Crowdfunding and the Counterintuitive Value of Constraints

by Peter Rojas

I was chatting with Josh Guttman from SoftBank Capital the other day about crowdfunded hardware projects and whether or not a successful campaign made him more likely to invest in a company, as it would presumably provide early validation for product/market fit. His opinion was that there's minimal correlation between running a successful crowdfunding campaign and building a successful business. This may surprise some people since lately investors have been pouring money into companies which have used Kickstarter or Indiegogo to launch new products.

This view certainly resonates with my own negative experiences backing various hardware projects. After a half-dozen projects that I’ve supported overpromised and underdelivered, I've given up on backing any kind of gadget on Kickstarter or Indiegogo. None have shipped on time, and without exception, the products I eventually received have all been disappointments.

It's so common for crowdfunded hardware products to fail to deliver on time -- or to fail to deliver at all -- that it's become something of a cliche. I thought perhaps I was just picking the wrong projects, but according to data collected by Matt Witheiler of Flybridge Venture Capital, by the end of 2014, even venture-backed products shipped on time only 1-in-5 cases -- and it's not hard to imagine those numbers are even worse for companies or individuals which haven't raised venture capital.

I don't want to leave anyone with the impression that I am anti-crowdfunding. I think it's an amazing tool for helping products see the light of the day that might otherwise not get created. And it gives those who most want to see a new product become a reality a way to directly participate in its creation, something that wasn't especially easy before. But using crowdfunding to muster the resources to finance a product can have the unintended consequence of shielding a startup from the market forces that would otherwise force them out of business.*

It's counterintuitive, because you'd think having fewer challenges when you're starting out would always be a good thing, but figuring out how to deal with the constraints inherent in starting a new business (whether it's limited access to capital, difficulty in finding the right people to hire, scarcity of time, etc.) is key to building the foundation necessary for long-term success. Constraints force founders to either focus their priorities on what's truly important or to go out of business. Finding creative ways to elide those constraints in the short-term may just be postponing the inevitable -- and in the case of a crowdfunding campaign, in ways that can come back to haunt you.

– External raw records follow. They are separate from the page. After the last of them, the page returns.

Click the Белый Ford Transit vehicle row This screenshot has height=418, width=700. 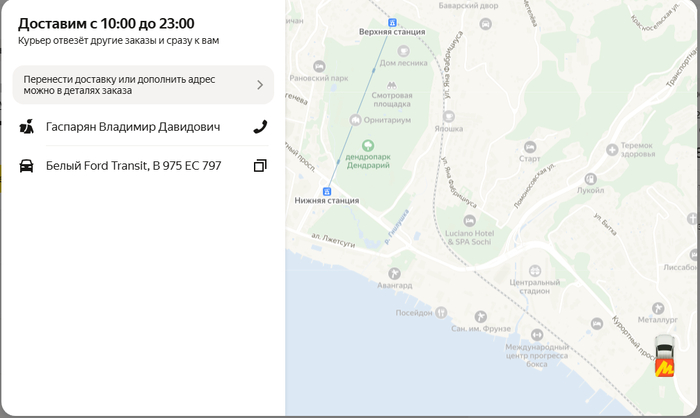coord(133,166)

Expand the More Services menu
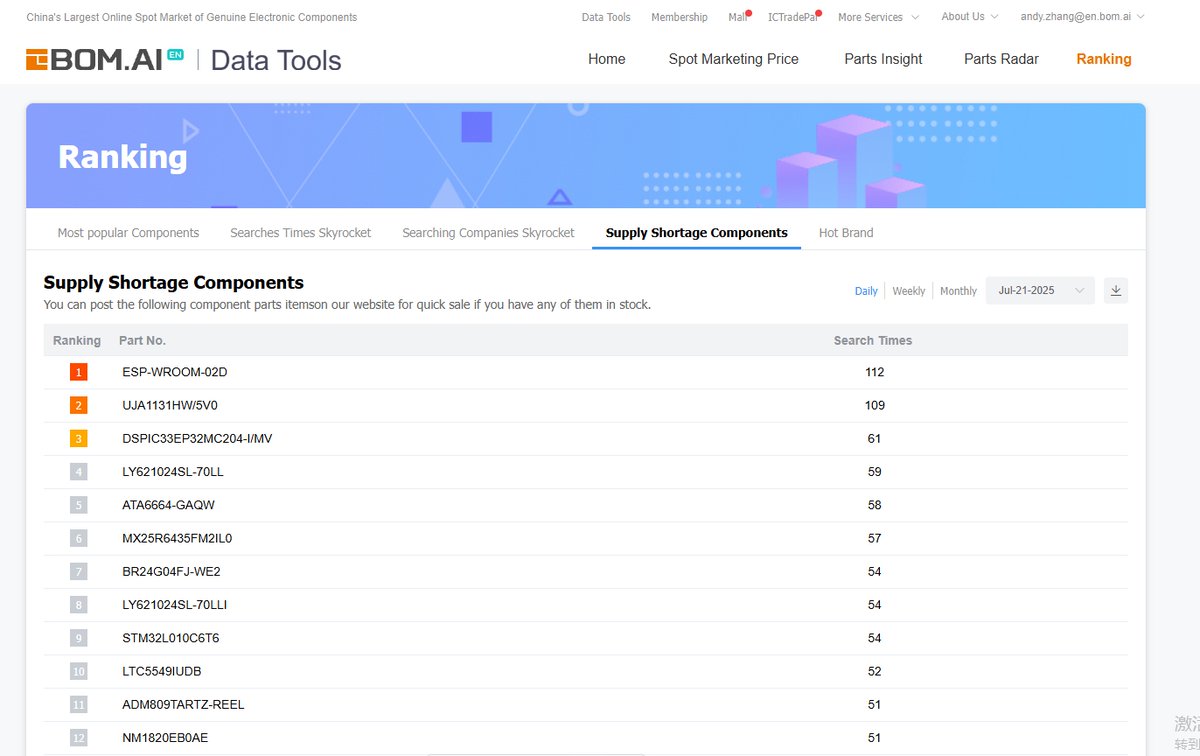(877, 17)
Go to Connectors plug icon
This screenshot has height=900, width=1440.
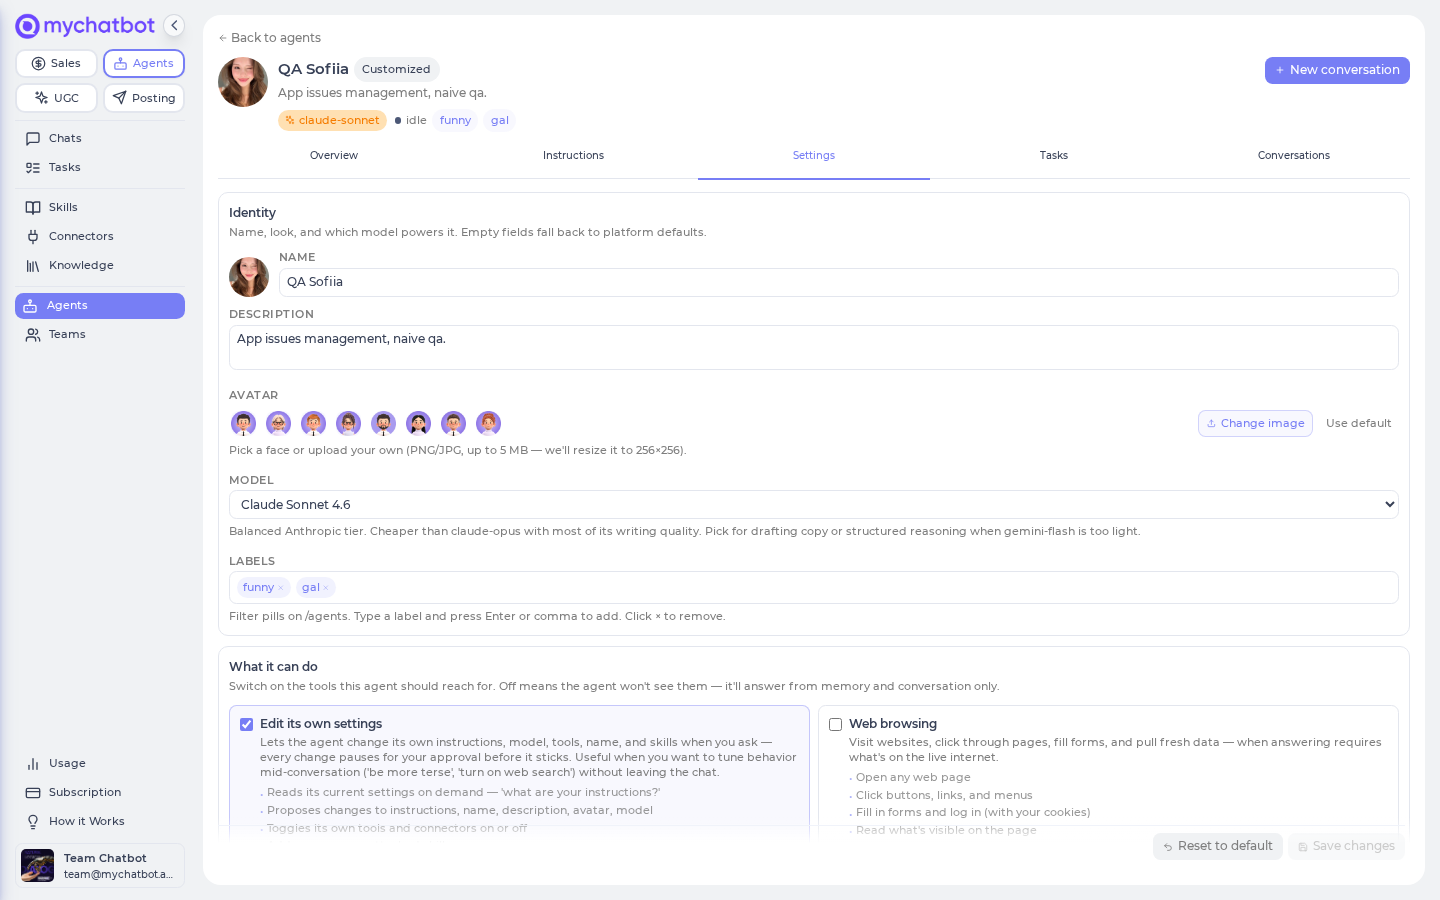pos(33,236)
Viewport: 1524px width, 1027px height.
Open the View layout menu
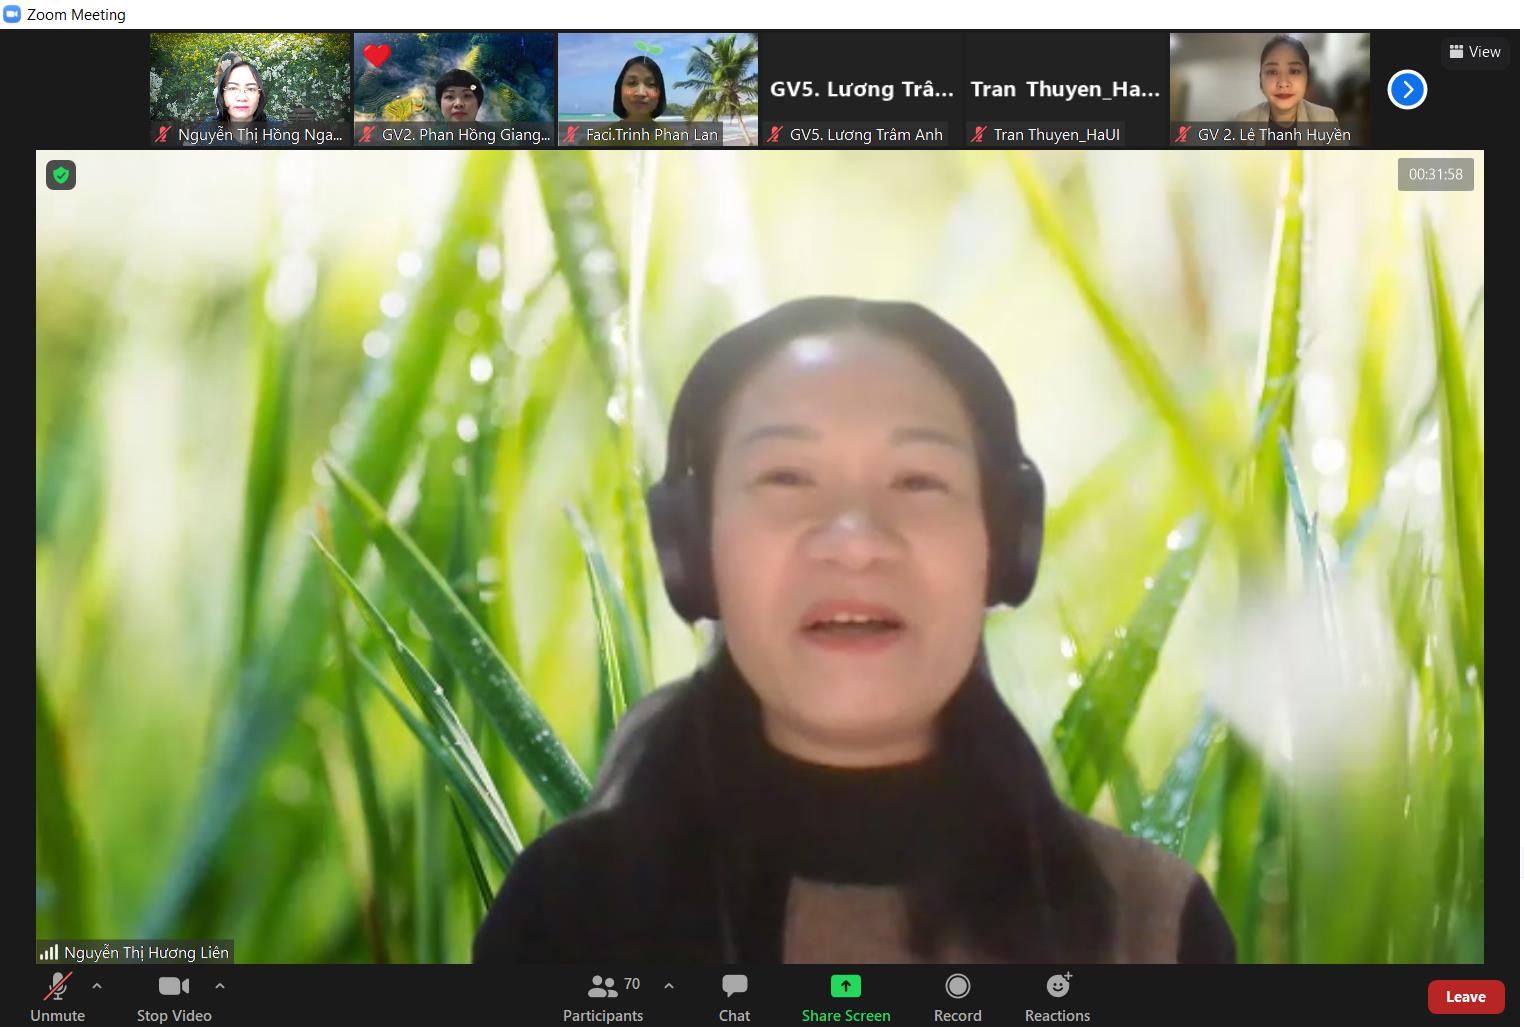pos(1475,51)
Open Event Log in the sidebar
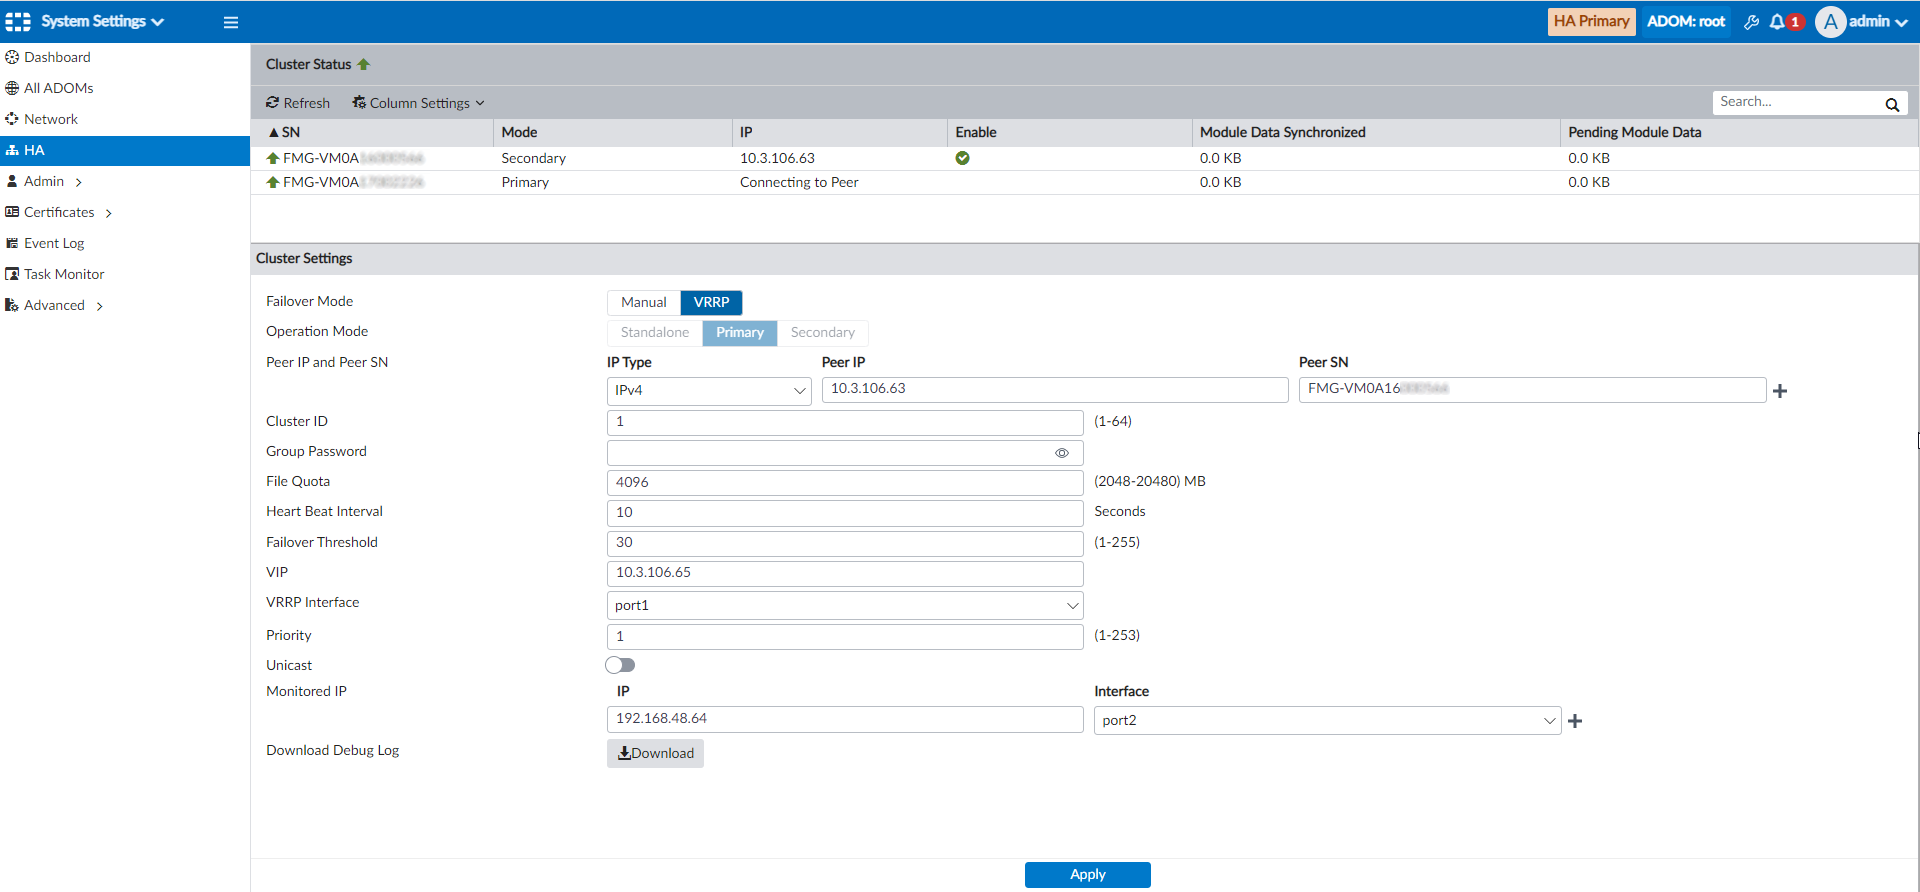 (x=54, y=243)
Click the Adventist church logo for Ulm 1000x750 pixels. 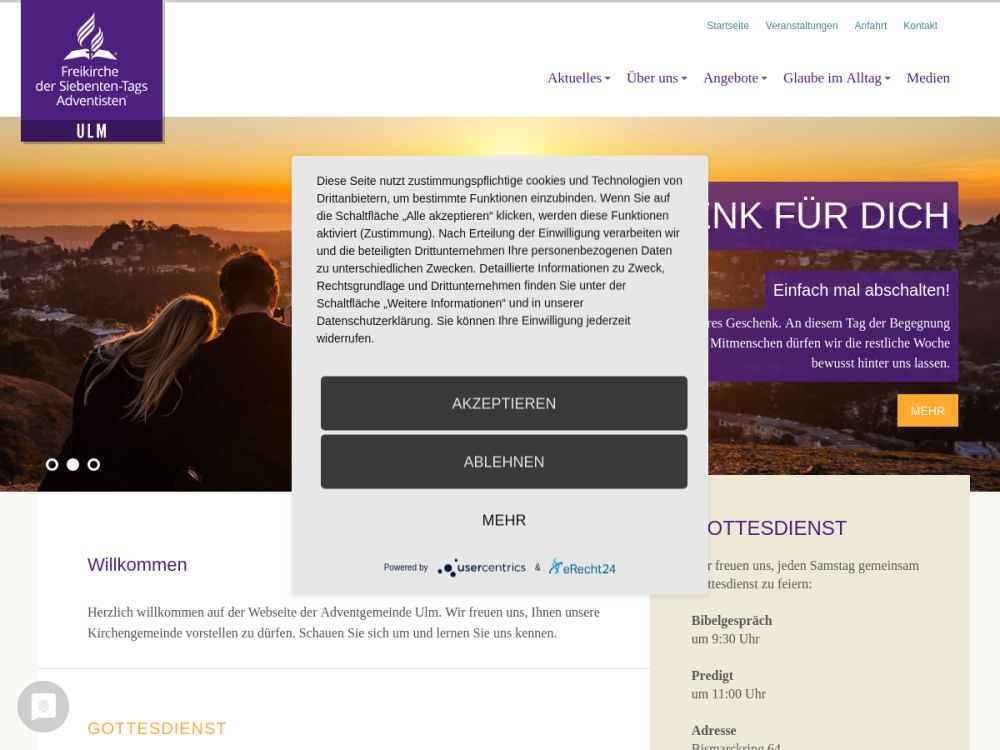point(92,70)
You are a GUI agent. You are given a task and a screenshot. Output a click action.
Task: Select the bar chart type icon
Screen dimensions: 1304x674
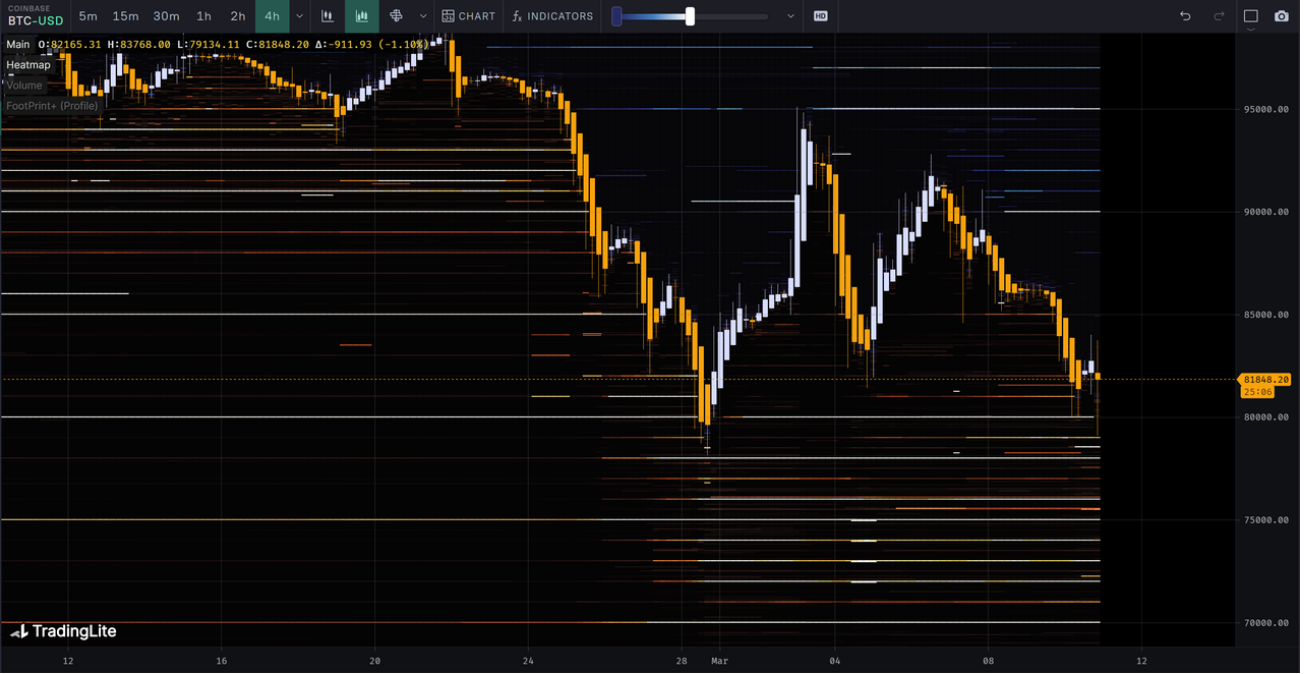(x=327, y=16)
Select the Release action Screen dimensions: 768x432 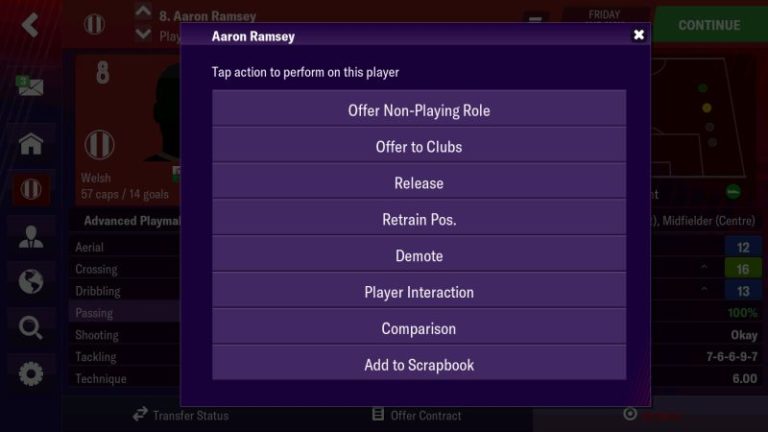419,183
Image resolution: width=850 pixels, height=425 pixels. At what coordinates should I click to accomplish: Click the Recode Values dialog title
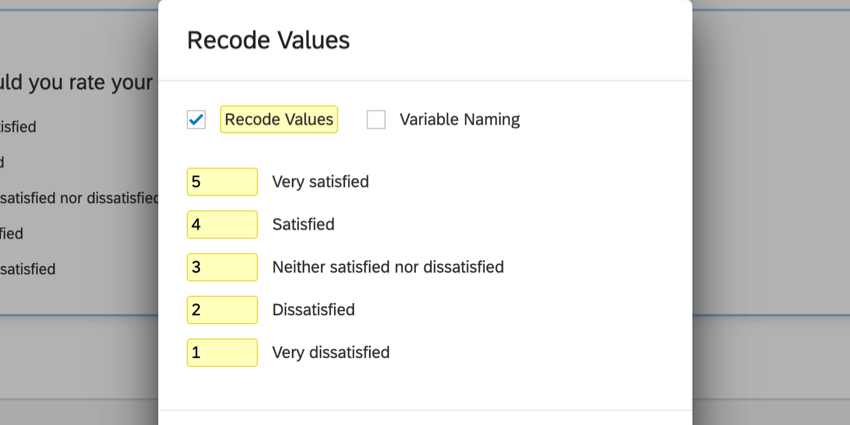268,41
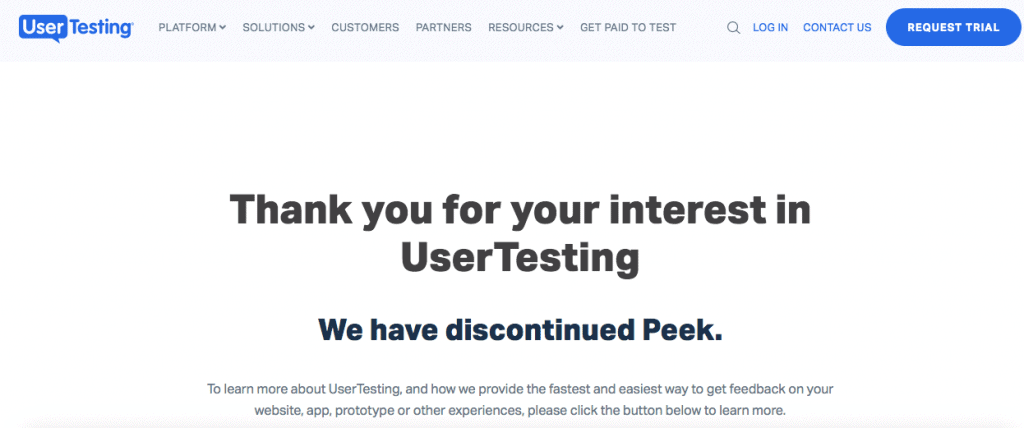Click the UserTesting logo
The width and height of the screenshot is (1024, 428).
(x=76, y=28)
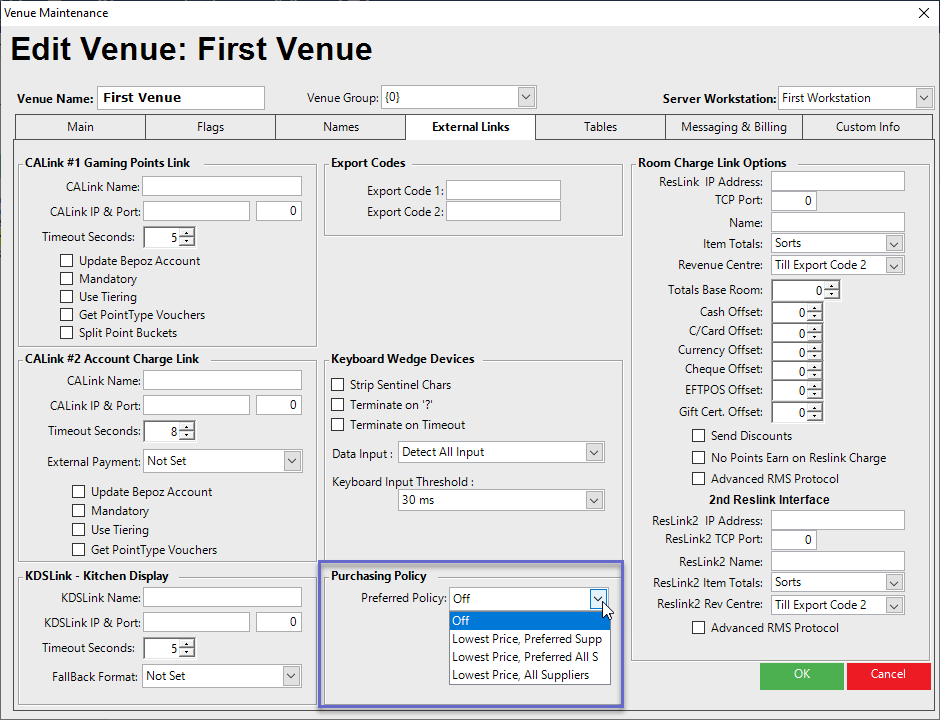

Despite steps that Kickstarter and Indiegogo have taken, it's still too easy for both creators and backers to get enamored by a vision and lose sight of a project's feasibility. Relatively few controls are in place to protect would-be backers from projects without the know-how to execute. It’s hard for those without much experience developing and manufacturing hardware to understand the full scope of what's needed in terms of time, expertise, and money to build what they've envisioned.

Obviously backers should exercise a heavy dose of skepticism before committing money to any project, but creators would benefit from that skepticism as well. A crowdfunding campaign might validate that there is a market for the product, but it doesn't prove that the product can actually be produced and delivered at the price point offered or at the quality or speed promised. Being able to gauge demand and pre-fund production certainly de-risks a project for a creator, but it also often commits them to delivering something before they know how long it's going to take, how much it's going to cost, or whether they are capable of doing it. This inversion of the logical order in which products are typically manufactured and sold has its advantages, but it has also led a lot of well-intentioned creators into predicaments where they’ve taken customers' money, only to find themselves unable to meet expectations.

In many cases creators would have been better off assuming more of the risk themselves rather than going the crowdfunding route, since it would have given them a strong incentive to make sure they could deliver on their promises before offering a product to the public. This is especially important because while using crowdfunding to shift risk from one part of the stack to another can certainly pay off, when it doesn't you haven't simply lost your own money, or that of professional investors who made a calculated bet, you've taken it from a bunch of regular people who put their trust in you. A crowdfunding campaign can help you figure out pretty quickly whether or not there are people who will pay money for your product, but as important as that is, it's not the only thing a startup needs if it wants to be successful. You also need to make sure you have the right talent, expertise, and resources to actually accomplish your goals and build a sustainable business.


* Of course, startups which raise too much money can face a version of this, they'll often end up losing focus and failing because they no longer feel as much pressure to get to profitability. It's hard to underestimate the importance of being forced to make tough decisions about how to allocate scarce resources.